In this case, the EBM model made a prediction that the case should feature some risk (predicted class: 1.0, with a calculated probability of 0.857 that the risk is present). It tells us that the primary reasons for that are the product risk classification (top orange bar), and the combination of the previous unexpected transaction reports likely related to cash triggers (second from top orange bar). It also shows us that there were some factors which actually lower the calculated risk of the case (in blue).10
Is the above view the best method to present outcomes to your analysts? Probably not, as embedding the results in your case-management system with a thorough explanation is a more logical route. However, it does show exactly how the model came to its predictions, aiding the analyst in their course of action and limiting their time spent on this case.

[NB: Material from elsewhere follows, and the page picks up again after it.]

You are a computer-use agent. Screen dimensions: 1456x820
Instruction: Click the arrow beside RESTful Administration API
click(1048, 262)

Similarly, this level of transparency on a case-by-case level also allows financial institutions to explore their willingness to accept the automated processing of low-risk cases. As opposed to most other models, this model can document minutely why certain cases are predicted of a lower risk, which allows financial institutions to manually select financial crime risk appetite on a detailed level across output cases.
A note on EBM model performance compared to other models
At this point, critical readers will start asking things like “okay, so what are the downsides of this method?”. Naturally, there are drawbacks to the EBM model, yet they are no different than the drawbacks underlying this family of predictive model11, which includes the “XGBoost” method commonly used to predict risk across the financial economic crime domain. Such drawbacks include facets like needing to control model bias to avoid discrimination, and needing careful input data curation.

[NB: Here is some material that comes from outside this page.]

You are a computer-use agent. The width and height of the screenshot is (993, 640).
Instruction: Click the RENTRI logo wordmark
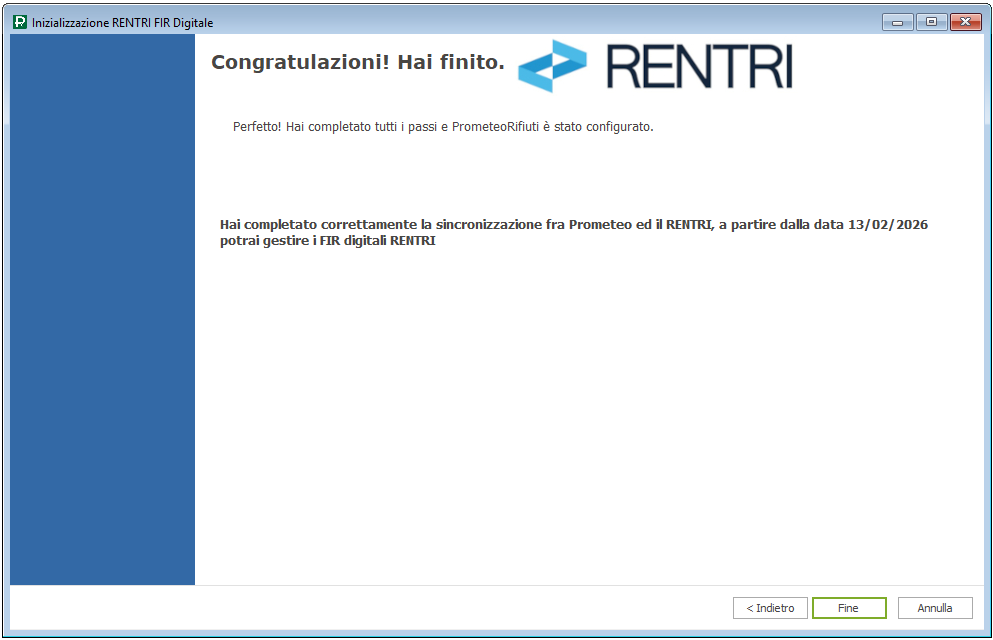699,67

Indeed, in practical financial crime system implementations we have found the EBM model to generate predictive results at least on par with industry standard black-box models, similarly to what Microsoft Research found themselves in their benchmarks, and what academic inquiries conclude.
“So, that means it’s crazy expensive then, with a host of licensing fees?” Well no, use of an EBM model is just as free and open source as other models commonly used in the financial crime domain. Truth be told, the real reason EBMs are not the financial crime domain standard predictive model seems to be a lack of familiarity with them.
Conclusion
Given the potential personal, perceptual, and financial impact of financial crime investigation cases on clients, financial institutions should always strive for maximum understanding of model outputs to be absolutely sure of the need to review the cases such models generate.
Here, using an explainable model which is able to explain the factors which led to the prediction on a case-by-case level has the advantages of greatly improving an analyst’s understanding of case risk factors, optimizing case review time, and opening the door to case hibernation strategies.
Throughout this article, we have shown the example EBM model is highly fit for such tasks, and deserves consideration for deployment in anti-money laundering, sanctions investigations, and other anti-financial crime related production processes given its benefits.
Interested in how to improve the explainability of your models and achieve the benefits described here?
Footnotes
- A total of 1.896.176 reports were filed to the Netherlands FIU in 2022. Knowing that only 5-10% of signals tends to be reported to an FIU (see footnote 4), we can assume this number to be 10x higher in terms of risk signals handled in 2022 by institutions with an AML reporting requirement. ↩︎
- Sourced from the 2022 Annual report of ABN Amro, where on p41 a rough headcount of over 4.000 anti-money laundering staff can be found, versus the total FTE count of 20,038 is noted on p49. ↩︎
- We are aware that there are numerous ways to attempt to explain a black-box model, such as calculating SHAP values. However, all of such methods come with their associated drawbacks. So, if an innately explainable model performs on par with a black-box model which requires the introduction of fallible methods in an attempt to explain it, why choose the black-box model in the first place? See Rudin (2019) for more on this topic. ↩︎
- A case hibernation strategy in the domain of Financial Economic crime refers to the periodic risk-based de-prioritization of cases which can be reasonably estimated to be a of a lower potential money laundering, sanctions, or economic crime risk. The case is ‘hibernated’, only to be reviewed when new risk signals on the related client, transaction, or counterparty arise. ↩︎
- Based on our own experience on Transaction Monitoring improvement programs in the Netherlands, and internationally based on the Bank of International Settlement’s 2023 Aurora project findings (p19). ↩︎
- see footnote 2. ↩︎
- Such implementations however should only take place in line with a financial institutions risk appetite, when a predictive model has proven itself highly reliable in practical testing, and in a controlled deployment featuring periodic assessments. ↩︎
- For those interested to test out the model itself in Python, check out an EBM example script with some mock data for cryptocurrency and financial market predictions on our GitHub to get you going quick. ↩︎
- In our mock dataset, the ratio of ‘interesting’ cases which were deemed of elevated risk is set to 15%, which is in line with the 2022 German FIU rate of reported cases actually processed (p19) (chosen given its stricter reporting requirement than the Netherlands FIU). ↩︎
- The model also displays an intercept which is constant across all cases and negative, meaning that for this model, cases are by default more likely to be considered as not containing risk ↩︎
- Being the category of Generalized Additive Models ↩︎